Two Chinese documents provide detailed descriptions of “strategic space.” The first is a 1987 newspaper article signed by a People’s Liberation Army (PLA) senior officer who would later become the deputy director of the PLA General Staff Department. The second is a chapter in the 2013 edition of the Science of Military Strategy, an essential authoritative source that “reveals how some of the PLA’s top strategists assess China’s security environment, how military force should be used to secure China’s interests, and what kinds of military capabilities the PLA should develop in the future.”1
Origin Story
The origin of the strategic space concept can be traced back to Chinese military circles at a time when the PLA was undergoing significant doctrinal changes. During the three decades of Mao’s rule, his military doctrine had been based on his belief that, in case of an invasion, China’s geographic landmass would provide the strategic depth necessary to absorb, disperse, and defeat the enemy’s attack.
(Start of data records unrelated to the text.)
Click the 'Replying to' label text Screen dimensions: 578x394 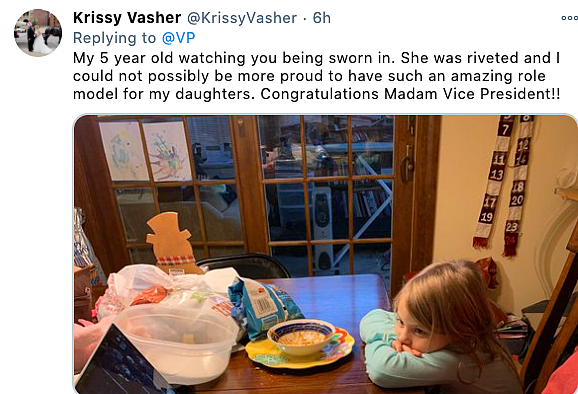coord(114,38)
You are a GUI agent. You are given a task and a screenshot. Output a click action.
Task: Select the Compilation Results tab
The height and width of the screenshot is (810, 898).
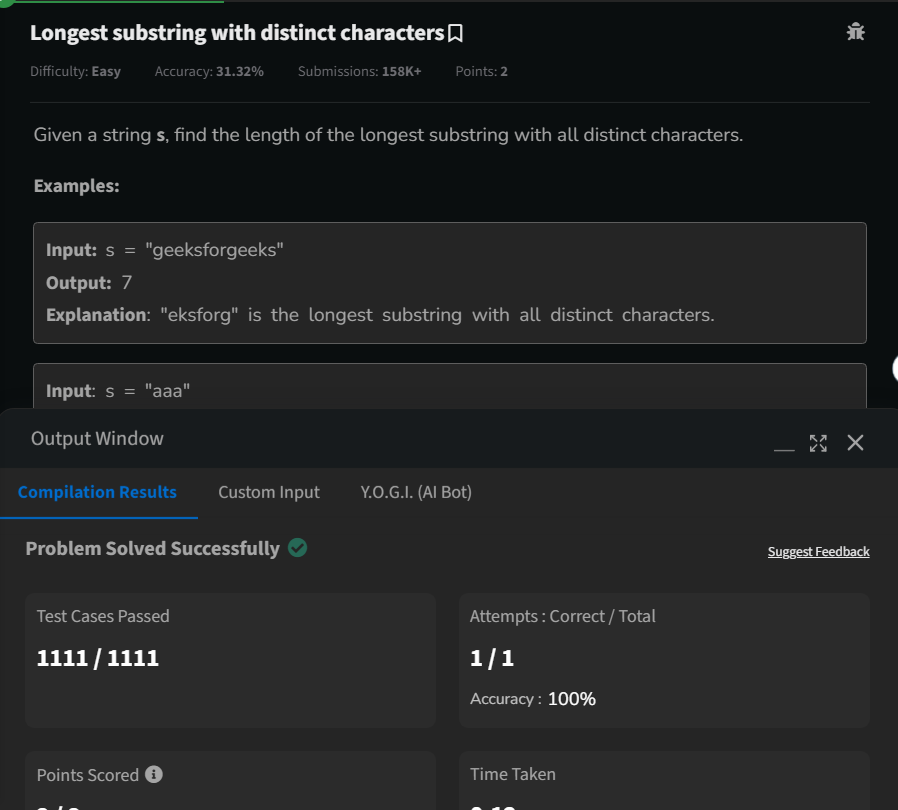(97, 492)
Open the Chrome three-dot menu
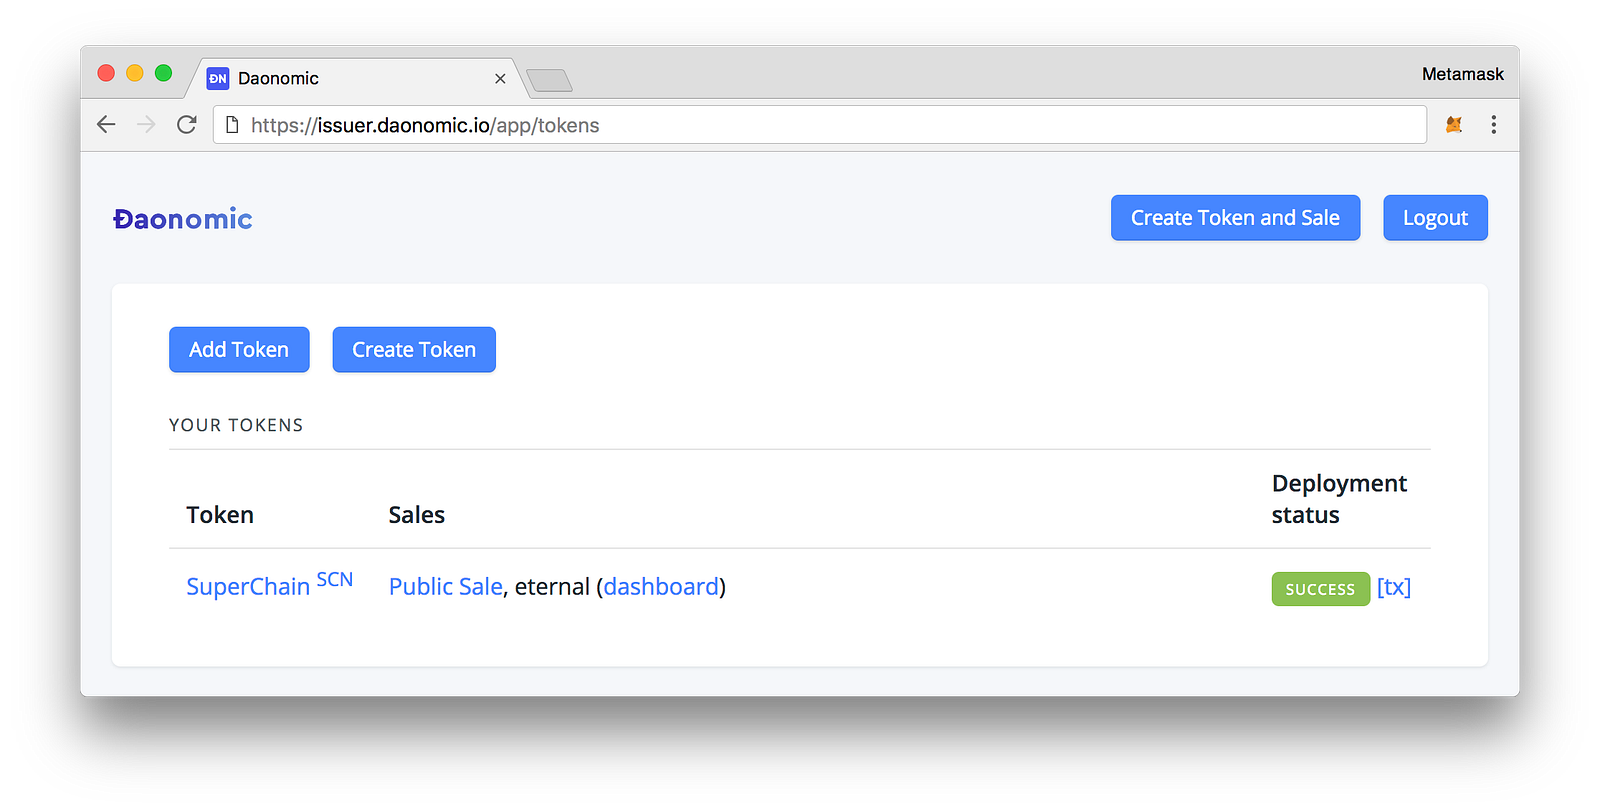 coord(1493,125)
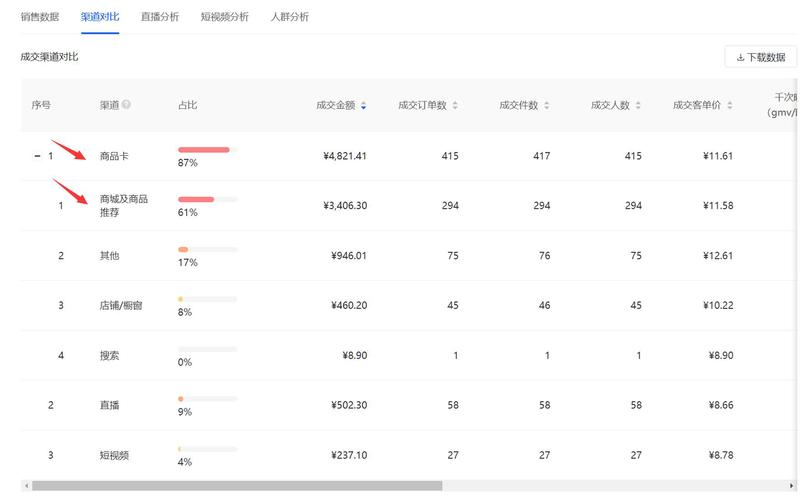800x496 pixels.
Task: Select the 短视频 channel row label
Action: click(x=114, y=455)
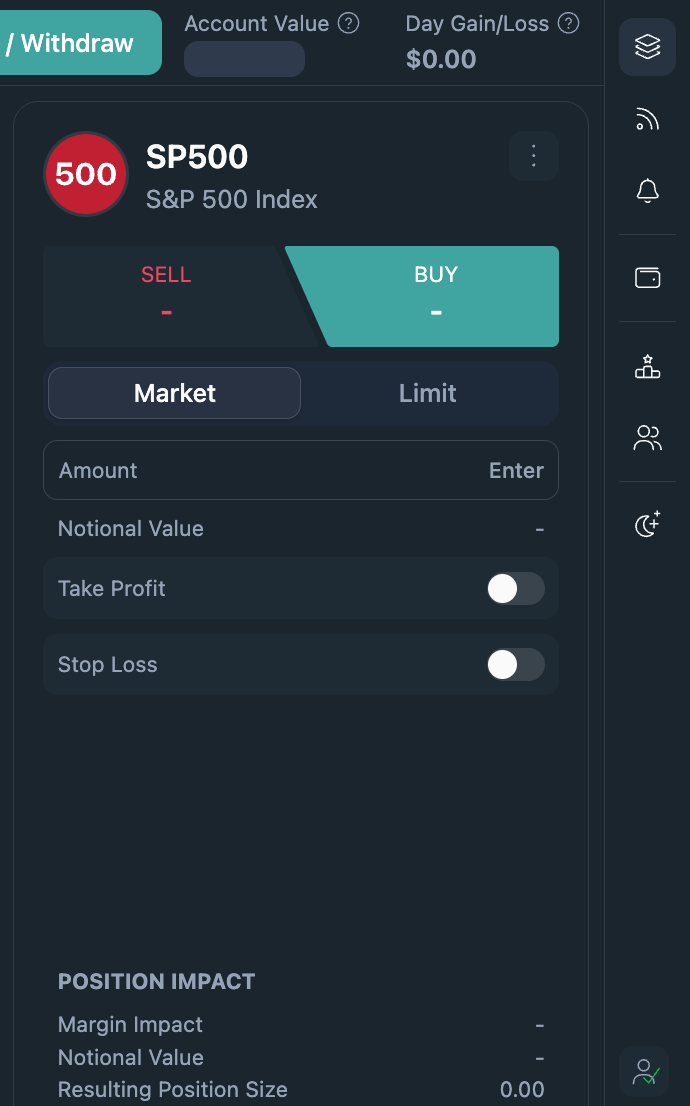This screenshot has height=1106, width=690.
Task: Click Account Value help question mark
Action: click(x=348, y=23)
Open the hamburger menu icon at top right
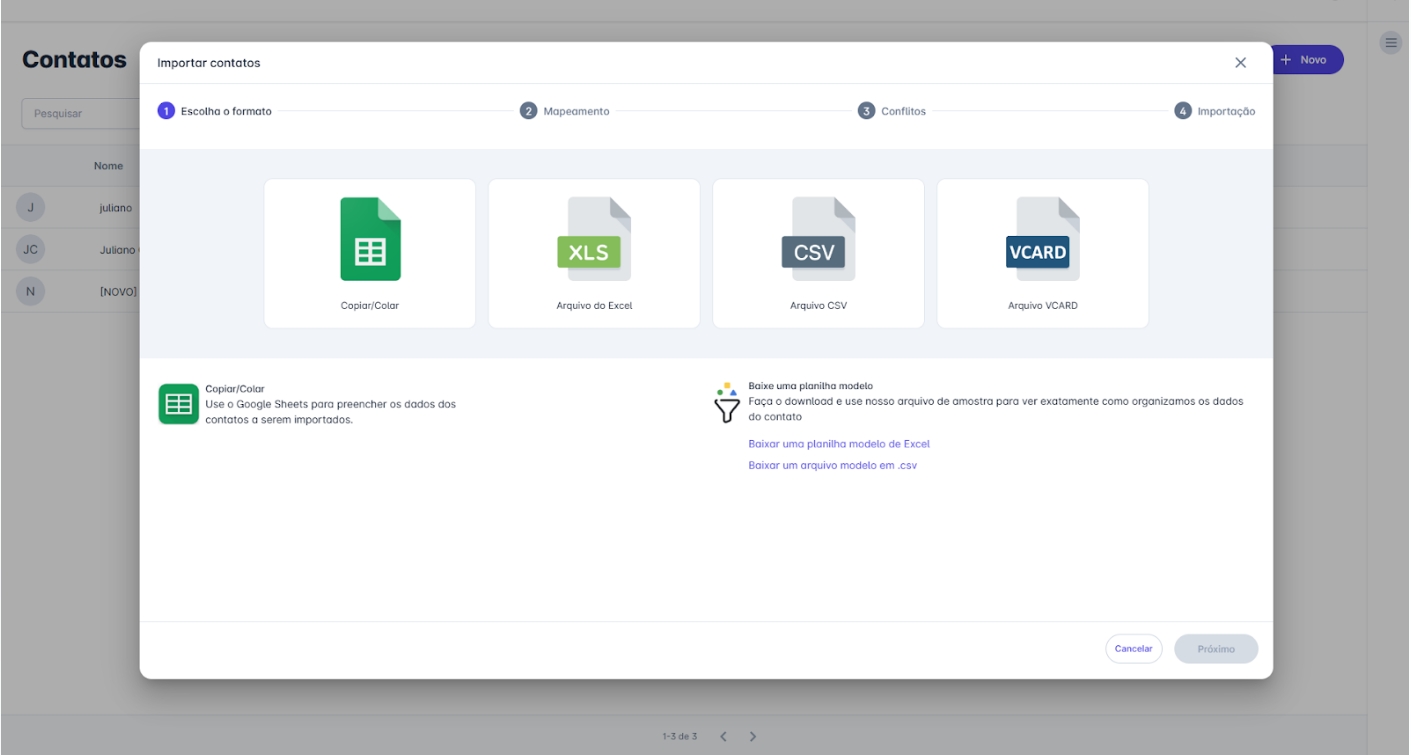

His wary eye was fixated on China’s giant northern and western neighbor, the Soviet Union, the former revolutionary brother in arms with whom Mao had parted in the early 1960s. In a nutshell, his general command to his troops was to “lure the enemy in deep and actively defend.” In March 1980, Deng Xiaoping and the marshals who sat in the Central Military Commission (CMC) discarded the first half of Mao’s command and enjoined the military to focus instead on frontier defense and “active defense.” 2 The leadership’s engagement in a thorough reassessment of China’s threat environment culminated in the 1985 CMC meeting’s endorsement of Deng’s decision to shift away from preparing for total war against a massive Soviet attack.
Instead, the PLA was to get ready to fight local wars,3 i.e., “conflicts of relatively low intensity and short duration [that] could break out virtually anywhere on China’s periphery.” 4 This fundamental doctrinal shift henceforth flipped the PLA’s mental conceptualization of the strategic space it would have to operate in: from a focus on the threat of a massive-scale invasion that would mainly be coming from China’s northern and northwestern continental borders and would be faced by “luring” enemy fighters deep into the Chinese territorial landmass to a focus on conflicts possibly occurring at multiple locations along all of China’s “strategic frontiers” (zhanlüe bianjiang), which would require PLA forward deployments, including outside the national territory.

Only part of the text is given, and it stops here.